Thursday 28 September 2023

Principal Component Analysis exam notes

 PCA is like a magic tool for making big, confusing data simpler and easier to understand. It helps us find the most important things in the data.

How PCA Works:


1. Data: Think of data as information about people. For example, you might have data about their height, weight, and age.


2. Centering Data: First, we find the "center" of the data by figuring out the average height, weight, and age of all the people. This is like where most people are in terms of these three things.


3. Calculating Relationships: PCA looks at how these things (height, weight, age) are connected to each other. It checks if they move together or separately.

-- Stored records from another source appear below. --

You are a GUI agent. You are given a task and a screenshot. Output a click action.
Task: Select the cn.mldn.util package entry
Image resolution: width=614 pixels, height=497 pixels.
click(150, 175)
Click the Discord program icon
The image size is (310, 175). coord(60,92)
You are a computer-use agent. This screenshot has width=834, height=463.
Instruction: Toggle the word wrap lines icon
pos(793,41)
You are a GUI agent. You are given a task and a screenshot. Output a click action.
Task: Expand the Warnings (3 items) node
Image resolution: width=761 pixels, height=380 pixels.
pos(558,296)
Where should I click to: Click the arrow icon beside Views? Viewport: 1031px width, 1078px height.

4. Orthogonal Vectors: PCA finds special ways to look at the data, called "orthogonal vectors." These vectors are like arrows pointing in different directions. Each arrow shows a different aspect of the data.

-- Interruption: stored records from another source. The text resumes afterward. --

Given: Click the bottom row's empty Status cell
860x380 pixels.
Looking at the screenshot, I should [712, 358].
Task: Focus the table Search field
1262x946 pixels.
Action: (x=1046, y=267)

   - The first arrow (the first vector) shows us the biggest difference in the data, like the main story.

   - The second arrow (the second vector) shows us the second biggest difference, and so on.

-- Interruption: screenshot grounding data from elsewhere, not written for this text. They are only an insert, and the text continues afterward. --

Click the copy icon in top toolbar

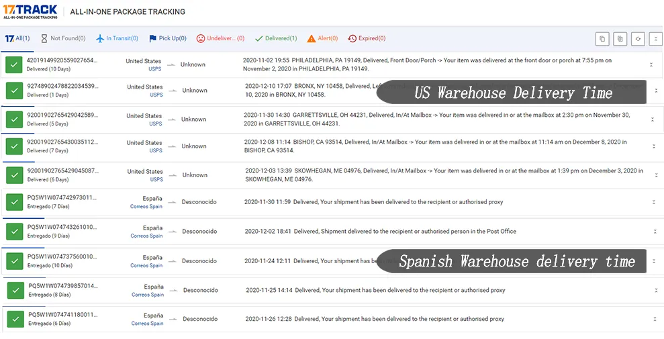coord(602,39)
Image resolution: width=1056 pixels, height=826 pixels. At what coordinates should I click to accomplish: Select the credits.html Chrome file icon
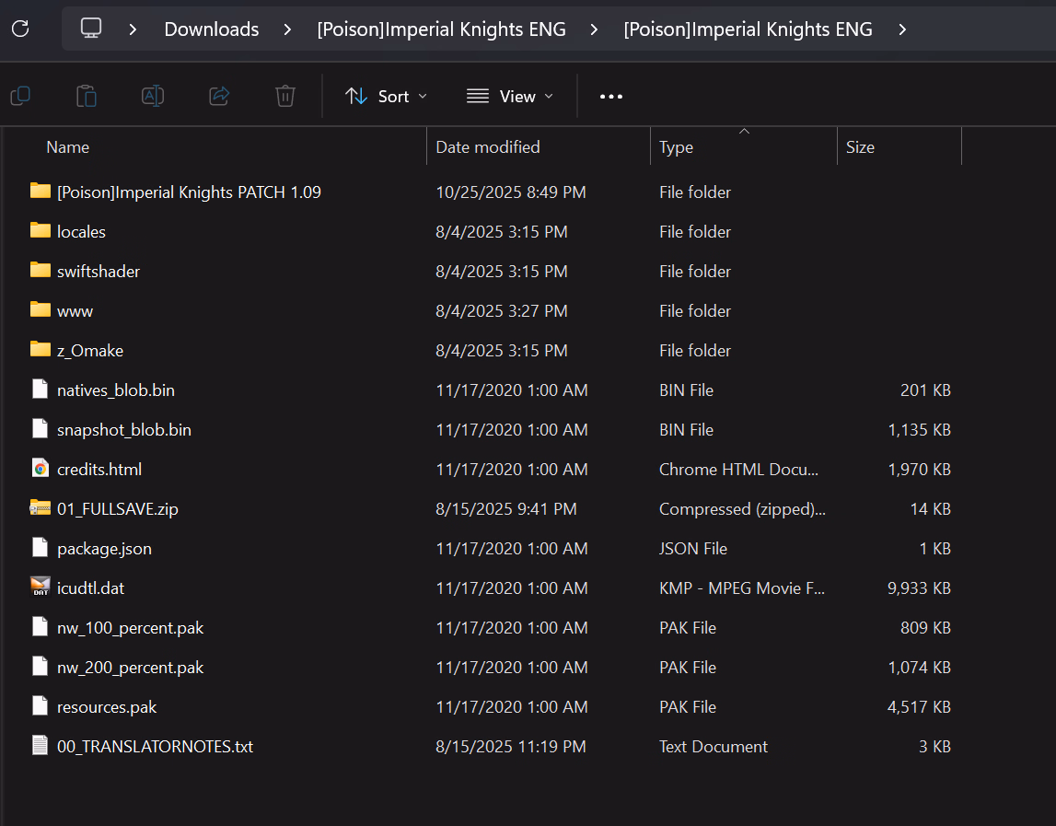40,469
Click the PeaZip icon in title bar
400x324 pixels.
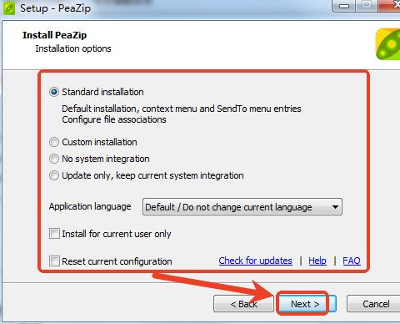point(8,8)
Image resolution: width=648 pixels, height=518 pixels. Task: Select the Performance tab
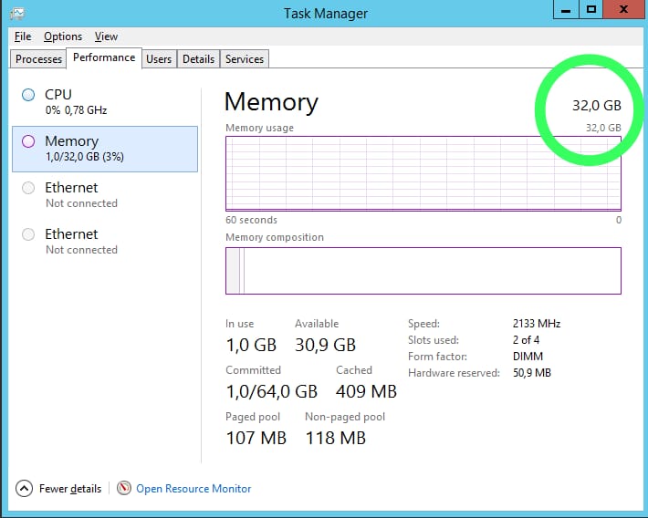point(104,57)
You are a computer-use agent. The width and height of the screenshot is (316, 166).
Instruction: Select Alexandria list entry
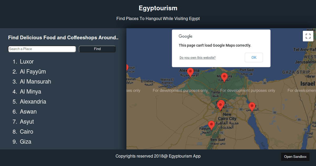(33, 102)
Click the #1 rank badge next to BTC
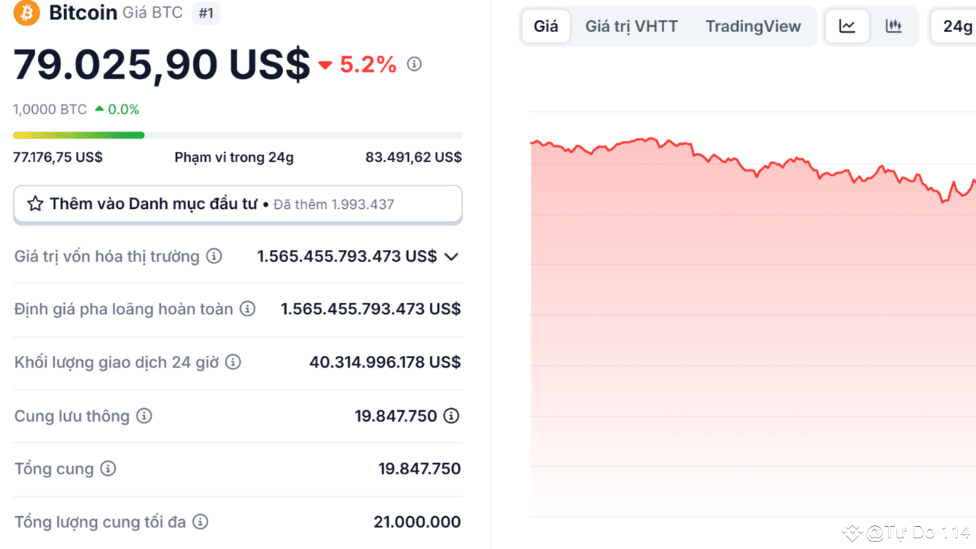This screenshot has height=549, width=976. [x=206, y=13]
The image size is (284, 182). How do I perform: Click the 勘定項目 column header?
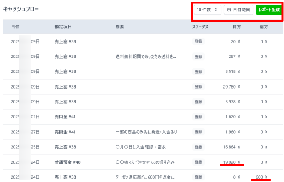pyautogui.click(x=63, y=27)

5. Eigenvalues and Eigenvectors: The length of each arrow (vector) is called an "eigenvalue." It tells us how important that arrow is. The longer the arrow, the more important it is.


   - The direction of each arrow (vector) is called an "eigenvector." It tells us what aspect of the data that arrow represents.


6. Reduced Data: We can change our data into these special ways of looking at it using the arrows. It's like having a new, simpler set of information.


Why Use PCA:


- We use PCA to understand our data better.

- It helps us see the main things that matter and ignore the less important stuff.


In simple words, PCA helps us make our data simpler by finding the most important aspects (represented by orthogonal vectors with long eigenvalues) and understanding them better.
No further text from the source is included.